Both reports and their recommendations are particularly indicative of the need to go beyond the patient empowerment rhetoric and the importance of being alert to the dangers of technological solutionism. Failure to engage the medical profession and patients throughout the entire policymaking and implementation phase is a recipe for failure, no matter how well meaning the intentions might be. If we are to move forward, it is also important that we do not treat all patient health data equally - health data has an exhaust problem. The focus of programs such as care.data and the Caldicott Recommendations (to some extent) tend to given the impression that all data has equal value. Perhaps, we should spend some time working through carefully the problems we are trying to solve rather collecting all data and sticking our fingers in the air for medical and therapeutic inspiration. More data and access to all health data does not necessarily lead to innovation and improved delivery of direct care. If public trust is to be earned, it may not be a bad idea for the post-Consultation period to be devoted to identifying the problems to be solved and what data needs to be accessed and used. In a recent article in the British Medical Journal, Big health data: the need to earn public trust (2016, 354, 16 July I came across a passage which may be of interest. Here is what the authors say:

Care.data failed to earn the trust and confidence of patients, citizens, and healthcare professionals. An analysis of opinions reported on Twitter showed that people had concerns about informed consent and the default “opt-in”; trust; privacy and data security; the involvement of private companies; and legality. The information campaign about care.data was not clear about how the system would work, including the opt-out arrangements and the sharing of personal information with commercial organisations,and at times downplayed the potential benefits.
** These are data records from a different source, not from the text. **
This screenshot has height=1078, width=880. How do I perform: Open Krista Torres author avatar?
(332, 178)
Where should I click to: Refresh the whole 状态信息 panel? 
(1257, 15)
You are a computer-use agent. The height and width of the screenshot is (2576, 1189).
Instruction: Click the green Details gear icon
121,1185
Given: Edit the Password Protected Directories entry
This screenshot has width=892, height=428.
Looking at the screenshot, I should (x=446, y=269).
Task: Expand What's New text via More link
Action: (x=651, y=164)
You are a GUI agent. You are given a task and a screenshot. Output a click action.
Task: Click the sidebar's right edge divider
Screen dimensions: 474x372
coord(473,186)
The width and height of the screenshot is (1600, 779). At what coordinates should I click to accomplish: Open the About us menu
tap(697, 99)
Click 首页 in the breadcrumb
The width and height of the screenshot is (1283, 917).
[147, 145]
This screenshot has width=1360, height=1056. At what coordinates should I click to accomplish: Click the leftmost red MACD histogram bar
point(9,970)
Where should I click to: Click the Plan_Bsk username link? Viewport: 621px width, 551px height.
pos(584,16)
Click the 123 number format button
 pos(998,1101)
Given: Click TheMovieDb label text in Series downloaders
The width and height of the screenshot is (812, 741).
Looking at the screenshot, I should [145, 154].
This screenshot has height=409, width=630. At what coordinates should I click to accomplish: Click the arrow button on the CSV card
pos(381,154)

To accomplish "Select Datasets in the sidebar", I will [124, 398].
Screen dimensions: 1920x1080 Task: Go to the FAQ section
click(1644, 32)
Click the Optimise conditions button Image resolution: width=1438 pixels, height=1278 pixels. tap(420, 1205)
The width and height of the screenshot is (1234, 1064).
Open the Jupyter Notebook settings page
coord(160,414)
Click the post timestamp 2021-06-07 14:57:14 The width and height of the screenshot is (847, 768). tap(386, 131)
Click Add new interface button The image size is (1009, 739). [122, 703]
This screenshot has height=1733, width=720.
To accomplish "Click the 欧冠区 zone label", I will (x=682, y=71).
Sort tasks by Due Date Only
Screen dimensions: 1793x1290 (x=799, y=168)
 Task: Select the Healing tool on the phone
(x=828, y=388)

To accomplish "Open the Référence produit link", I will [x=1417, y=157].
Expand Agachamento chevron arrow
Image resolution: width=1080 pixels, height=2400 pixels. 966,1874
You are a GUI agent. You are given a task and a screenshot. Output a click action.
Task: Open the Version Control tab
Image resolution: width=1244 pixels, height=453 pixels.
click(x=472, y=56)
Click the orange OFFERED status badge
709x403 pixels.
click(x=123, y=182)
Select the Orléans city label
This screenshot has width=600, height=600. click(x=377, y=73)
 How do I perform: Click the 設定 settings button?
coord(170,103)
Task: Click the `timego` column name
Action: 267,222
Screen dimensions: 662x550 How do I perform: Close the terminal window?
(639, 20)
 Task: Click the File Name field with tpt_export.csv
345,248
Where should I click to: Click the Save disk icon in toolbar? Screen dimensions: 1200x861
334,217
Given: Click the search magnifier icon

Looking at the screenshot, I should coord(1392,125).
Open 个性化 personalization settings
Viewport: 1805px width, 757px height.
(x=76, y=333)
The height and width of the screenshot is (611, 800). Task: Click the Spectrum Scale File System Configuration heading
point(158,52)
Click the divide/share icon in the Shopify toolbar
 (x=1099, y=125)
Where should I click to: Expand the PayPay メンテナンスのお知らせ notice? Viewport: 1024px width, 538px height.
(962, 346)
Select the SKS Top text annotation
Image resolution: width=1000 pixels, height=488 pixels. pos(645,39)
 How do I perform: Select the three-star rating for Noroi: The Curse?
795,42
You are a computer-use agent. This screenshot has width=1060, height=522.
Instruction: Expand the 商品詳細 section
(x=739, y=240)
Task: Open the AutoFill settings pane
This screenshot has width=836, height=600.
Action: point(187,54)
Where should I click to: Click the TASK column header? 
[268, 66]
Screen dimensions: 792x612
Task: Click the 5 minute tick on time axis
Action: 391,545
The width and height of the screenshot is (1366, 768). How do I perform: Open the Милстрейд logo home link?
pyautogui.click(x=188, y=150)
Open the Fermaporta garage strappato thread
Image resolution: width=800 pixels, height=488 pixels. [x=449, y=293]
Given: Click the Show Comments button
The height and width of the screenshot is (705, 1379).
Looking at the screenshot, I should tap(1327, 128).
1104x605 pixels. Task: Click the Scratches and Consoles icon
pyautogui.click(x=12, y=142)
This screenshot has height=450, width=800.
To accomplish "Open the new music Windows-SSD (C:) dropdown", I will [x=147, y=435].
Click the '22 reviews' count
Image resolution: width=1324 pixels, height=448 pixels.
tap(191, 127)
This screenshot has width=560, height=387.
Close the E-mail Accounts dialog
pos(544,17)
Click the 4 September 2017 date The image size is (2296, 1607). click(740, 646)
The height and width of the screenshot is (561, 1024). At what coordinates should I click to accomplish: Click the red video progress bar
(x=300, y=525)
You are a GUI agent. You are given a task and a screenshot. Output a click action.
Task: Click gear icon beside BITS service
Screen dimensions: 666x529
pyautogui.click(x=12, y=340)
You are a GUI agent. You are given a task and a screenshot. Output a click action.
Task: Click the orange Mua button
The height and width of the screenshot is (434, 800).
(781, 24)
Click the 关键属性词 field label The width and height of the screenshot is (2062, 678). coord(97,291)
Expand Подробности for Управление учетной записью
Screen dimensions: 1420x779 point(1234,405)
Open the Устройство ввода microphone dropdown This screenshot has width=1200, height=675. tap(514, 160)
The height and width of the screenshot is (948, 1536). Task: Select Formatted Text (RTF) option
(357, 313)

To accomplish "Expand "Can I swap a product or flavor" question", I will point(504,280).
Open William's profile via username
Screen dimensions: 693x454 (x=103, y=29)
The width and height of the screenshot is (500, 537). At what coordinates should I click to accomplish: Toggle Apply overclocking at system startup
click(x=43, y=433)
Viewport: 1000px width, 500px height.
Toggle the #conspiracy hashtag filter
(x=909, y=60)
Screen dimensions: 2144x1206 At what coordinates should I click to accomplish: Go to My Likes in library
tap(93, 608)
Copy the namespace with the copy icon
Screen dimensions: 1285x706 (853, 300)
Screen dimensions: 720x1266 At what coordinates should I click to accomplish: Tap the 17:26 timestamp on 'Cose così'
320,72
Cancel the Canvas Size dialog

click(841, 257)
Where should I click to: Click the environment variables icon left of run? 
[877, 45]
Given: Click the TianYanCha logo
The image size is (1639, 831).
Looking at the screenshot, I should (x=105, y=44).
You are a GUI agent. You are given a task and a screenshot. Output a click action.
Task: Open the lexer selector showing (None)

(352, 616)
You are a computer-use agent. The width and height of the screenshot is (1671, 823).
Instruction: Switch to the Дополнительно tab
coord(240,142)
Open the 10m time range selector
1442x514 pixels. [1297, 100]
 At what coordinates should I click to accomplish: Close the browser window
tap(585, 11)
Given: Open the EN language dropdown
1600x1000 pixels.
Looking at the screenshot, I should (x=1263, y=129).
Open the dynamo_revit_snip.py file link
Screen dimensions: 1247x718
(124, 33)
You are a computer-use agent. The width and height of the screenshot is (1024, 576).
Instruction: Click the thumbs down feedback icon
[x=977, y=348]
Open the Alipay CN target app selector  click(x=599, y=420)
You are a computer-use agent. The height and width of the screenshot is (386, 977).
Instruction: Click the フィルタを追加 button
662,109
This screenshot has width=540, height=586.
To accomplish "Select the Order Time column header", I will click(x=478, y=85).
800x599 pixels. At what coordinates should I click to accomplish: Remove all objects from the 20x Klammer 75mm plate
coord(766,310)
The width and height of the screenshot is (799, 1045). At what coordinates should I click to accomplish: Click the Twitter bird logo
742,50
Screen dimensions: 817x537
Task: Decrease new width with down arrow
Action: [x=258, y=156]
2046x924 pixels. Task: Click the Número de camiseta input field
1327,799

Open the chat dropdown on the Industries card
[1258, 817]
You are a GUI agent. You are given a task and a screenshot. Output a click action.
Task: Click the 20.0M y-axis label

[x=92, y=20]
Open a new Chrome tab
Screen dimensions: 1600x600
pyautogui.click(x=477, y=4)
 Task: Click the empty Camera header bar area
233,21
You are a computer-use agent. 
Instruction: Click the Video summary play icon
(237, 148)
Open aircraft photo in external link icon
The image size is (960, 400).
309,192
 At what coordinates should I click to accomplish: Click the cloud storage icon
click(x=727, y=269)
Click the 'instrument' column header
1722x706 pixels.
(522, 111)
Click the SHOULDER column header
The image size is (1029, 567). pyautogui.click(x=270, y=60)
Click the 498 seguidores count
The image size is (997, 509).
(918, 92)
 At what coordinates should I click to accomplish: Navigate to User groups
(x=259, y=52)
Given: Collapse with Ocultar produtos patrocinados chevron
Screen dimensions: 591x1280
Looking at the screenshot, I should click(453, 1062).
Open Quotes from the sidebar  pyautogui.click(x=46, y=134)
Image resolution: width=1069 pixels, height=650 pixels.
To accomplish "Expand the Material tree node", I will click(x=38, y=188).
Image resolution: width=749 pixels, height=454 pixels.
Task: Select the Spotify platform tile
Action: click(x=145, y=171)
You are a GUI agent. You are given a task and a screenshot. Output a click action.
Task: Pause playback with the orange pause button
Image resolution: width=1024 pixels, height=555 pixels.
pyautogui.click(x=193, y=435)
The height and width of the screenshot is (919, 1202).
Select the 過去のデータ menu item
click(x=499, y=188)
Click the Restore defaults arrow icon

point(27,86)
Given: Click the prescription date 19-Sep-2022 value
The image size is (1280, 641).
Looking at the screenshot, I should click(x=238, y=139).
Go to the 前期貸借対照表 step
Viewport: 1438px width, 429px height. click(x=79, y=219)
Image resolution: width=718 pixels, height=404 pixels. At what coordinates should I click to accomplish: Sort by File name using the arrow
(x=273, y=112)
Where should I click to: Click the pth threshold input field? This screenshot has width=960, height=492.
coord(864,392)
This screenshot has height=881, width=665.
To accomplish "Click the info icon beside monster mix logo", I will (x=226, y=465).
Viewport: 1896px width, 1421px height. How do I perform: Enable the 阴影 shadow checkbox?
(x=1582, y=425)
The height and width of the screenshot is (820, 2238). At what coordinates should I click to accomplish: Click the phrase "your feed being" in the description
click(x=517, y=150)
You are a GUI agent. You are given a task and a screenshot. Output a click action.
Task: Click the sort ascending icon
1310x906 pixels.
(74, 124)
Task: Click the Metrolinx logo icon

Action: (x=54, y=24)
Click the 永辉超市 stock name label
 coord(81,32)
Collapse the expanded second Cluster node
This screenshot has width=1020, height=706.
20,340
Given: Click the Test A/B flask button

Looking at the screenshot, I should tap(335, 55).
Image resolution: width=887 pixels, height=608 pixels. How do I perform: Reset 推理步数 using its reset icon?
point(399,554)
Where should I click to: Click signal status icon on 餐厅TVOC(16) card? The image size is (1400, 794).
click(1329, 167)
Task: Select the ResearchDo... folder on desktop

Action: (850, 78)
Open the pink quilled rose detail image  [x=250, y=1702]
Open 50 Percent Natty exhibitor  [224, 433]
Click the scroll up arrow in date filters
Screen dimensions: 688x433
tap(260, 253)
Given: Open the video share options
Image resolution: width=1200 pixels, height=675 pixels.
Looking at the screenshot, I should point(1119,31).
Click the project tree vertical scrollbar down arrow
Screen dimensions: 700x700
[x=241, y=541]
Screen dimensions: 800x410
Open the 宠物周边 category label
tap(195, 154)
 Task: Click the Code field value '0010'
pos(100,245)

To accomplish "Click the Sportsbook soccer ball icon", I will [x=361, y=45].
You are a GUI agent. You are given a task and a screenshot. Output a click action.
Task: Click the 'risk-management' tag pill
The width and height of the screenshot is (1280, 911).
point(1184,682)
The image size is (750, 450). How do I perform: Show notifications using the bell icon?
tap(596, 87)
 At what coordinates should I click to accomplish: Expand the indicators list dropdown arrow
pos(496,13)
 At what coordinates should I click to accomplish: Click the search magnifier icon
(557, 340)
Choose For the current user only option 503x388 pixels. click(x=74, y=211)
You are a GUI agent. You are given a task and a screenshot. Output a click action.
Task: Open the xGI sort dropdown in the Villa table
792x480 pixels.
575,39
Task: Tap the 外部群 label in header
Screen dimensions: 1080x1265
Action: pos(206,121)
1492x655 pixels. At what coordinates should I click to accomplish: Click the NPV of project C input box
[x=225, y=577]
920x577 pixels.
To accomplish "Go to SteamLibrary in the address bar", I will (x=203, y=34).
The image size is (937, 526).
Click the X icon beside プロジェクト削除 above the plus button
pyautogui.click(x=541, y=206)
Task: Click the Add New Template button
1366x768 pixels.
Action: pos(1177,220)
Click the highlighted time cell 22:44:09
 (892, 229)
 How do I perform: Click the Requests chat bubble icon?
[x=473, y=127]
What this observation also illustrates is that any model for consent/opt out must not be founded on rigid rules but preceded by clear and meaningful explanations that relate to patients real (and not theoretical) concerns. As we lead up to the close of the Public Consultation (7th September) - NHS Trusts will do well to interact with their patients and communities now. This is where the process of gaining the public trust begins - a culture that the NHS knows best is unlikely to be beneficial in the long term. Over-complicating the consent/opt out process, lack of transparency and uncertainty surrounding the rules governing commercial access and use of health information erode trust. The NHS is a fabulous institution - would it not be better to re-imagine public health that is right for us and draw on cherished values of humanity rather than have the conversation curbed through the norms of the invisible hand of the market?